We are delighted to share the Call for Papers for the SAI 2023 Annual Conference at UCD with you on the theme of Illuminating Legacies. We invite abstracts for papers that explore the theme “Illuminating Legacies”.
We also welcome abstracts that address that do not specifically address the theme of the conference.
All presenters should submit abstracts of no more than 250 words using a Google Form. Submission deadline is Monday, December 12, 2022.
Submit Abstract Here: https://tinyurl.com/SAI2023
Abstracts must include the following:
All submissions will be evaluated on their scholarly and scientific-analytic merit. All accepted submissions will be delivered as research presentations in the context of a panel.
Full-panel submissions will also be accepted, with a limited number selected for inclusion in the conference.
All conference presenters and attendees must be members of the SAI.
Participants can only be a lead author on one presentation. In the case of multiple authored papers, all authors must be members of the SAI and pay conference fees to be listed on the programme.

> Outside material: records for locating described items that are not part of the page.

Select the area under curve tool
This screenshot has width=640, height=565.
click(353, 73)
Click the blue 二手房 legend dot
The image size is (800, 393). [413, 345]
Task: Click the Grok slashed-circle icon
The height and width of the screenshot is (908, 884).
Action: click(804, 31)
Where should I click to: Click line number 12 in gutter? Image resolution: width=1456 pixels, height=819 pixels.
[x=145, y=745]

The Conference Committee will select submissions for inclusion in a panel session which will normally compose four presentations of 15 minutes each, assuming all presenters are present at the panel.

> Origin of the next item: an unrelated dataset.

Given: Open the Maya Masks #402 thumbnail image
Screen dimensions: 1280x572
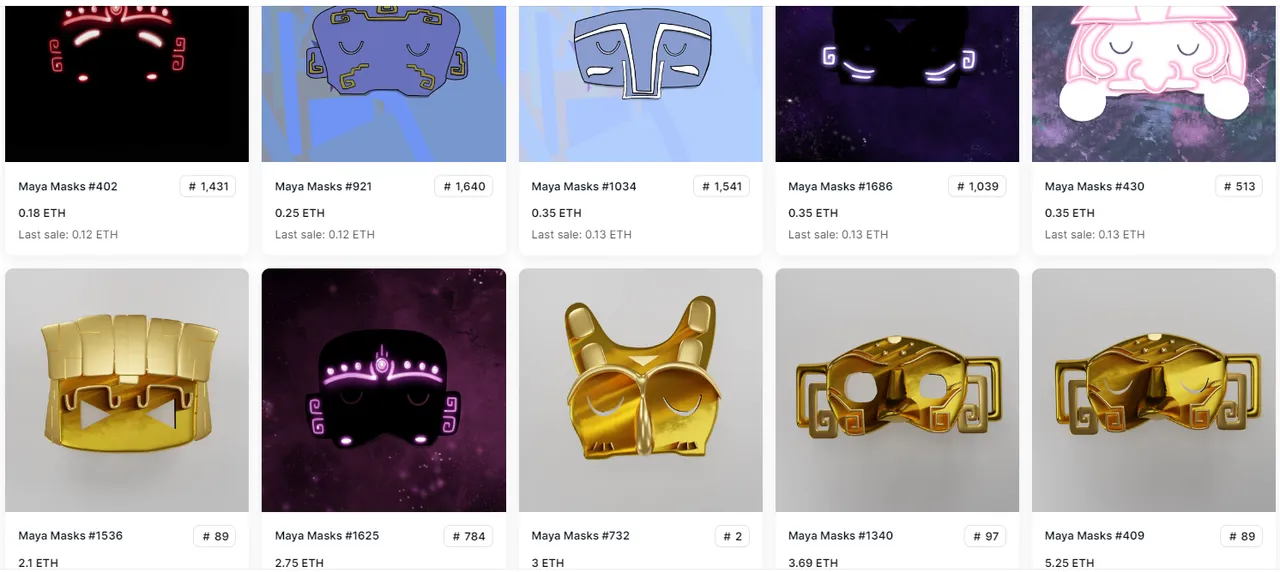Looking at the screenshot, I should [127, 81].

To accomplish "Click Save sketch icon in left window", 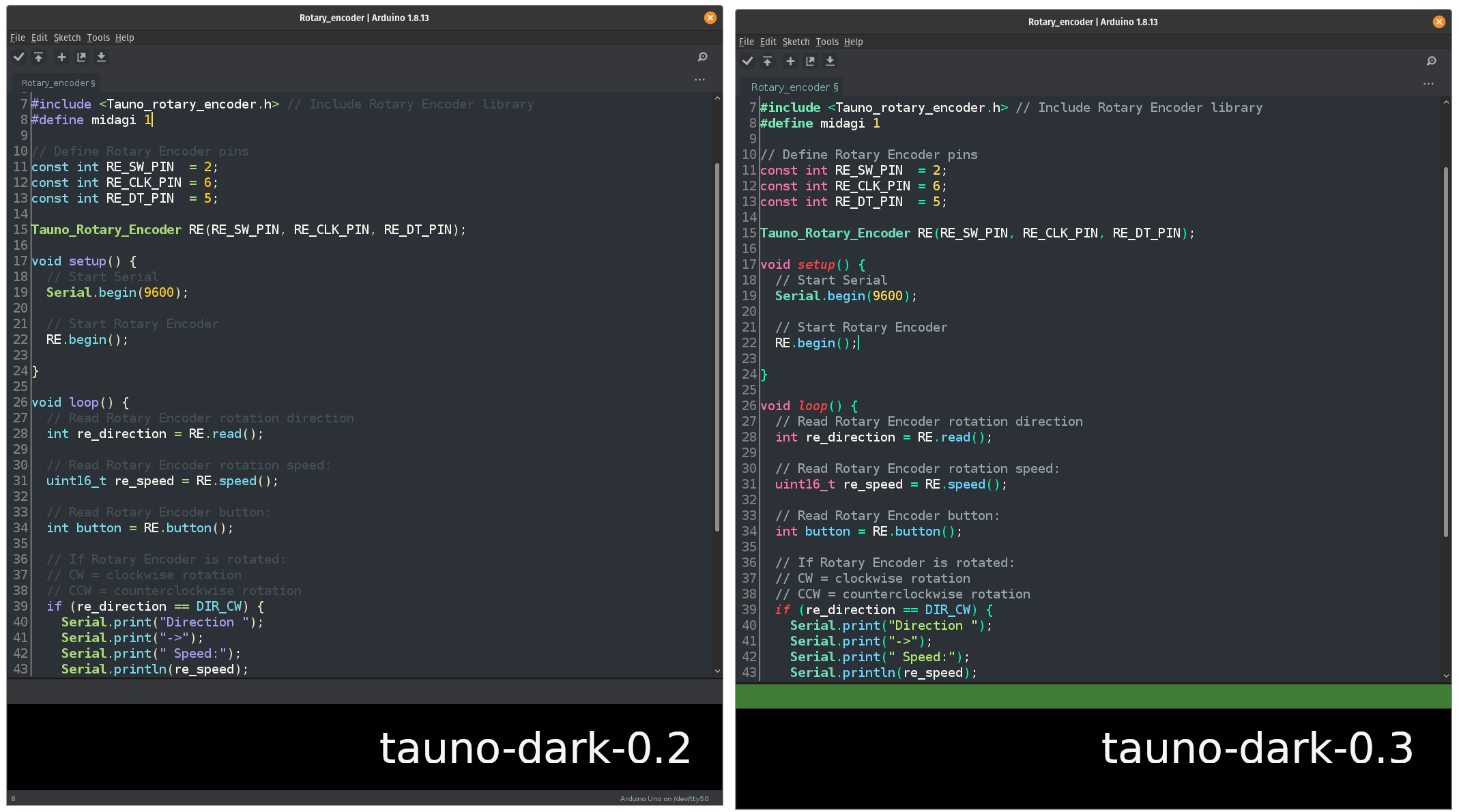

The conference will be held at the UCD Student Centre which will host all planned academic and social events from presentations to the conference dinner. We hope that this will provide a focal point and meeting place to facilitate both spirited academic dialogue and informal social interactions during the conference. In tandem with the provision of campus accommodation (see below), we also hope that this will make it easier for Dublin and non-Dublin area residents to participate in the conference experience.
Given the acute accommodation shortage in Dublin, 80 single ensuite rooms have been booked in UCD’s student residences at a cost of €85 per person on Thursday, 8 June 2023.
The booking deadline for this accommodation is 6 March 2023. Bookings that are cancelled are non-refundable.
The booking link will be made available with registration details in due course.
If you have questions related to the conference, please contact Gerard Boucher & Iarfhlaith Watson, SAI UCD 2023 Conference committee at firstname.lastname@example.org.
We look forward to welcoming you to the SAI 2023 50th Conference at UCD and hope that you will enjoy yourself – but not too much!
Níl íseal ná uasal ach thíos seal agus thuas seal.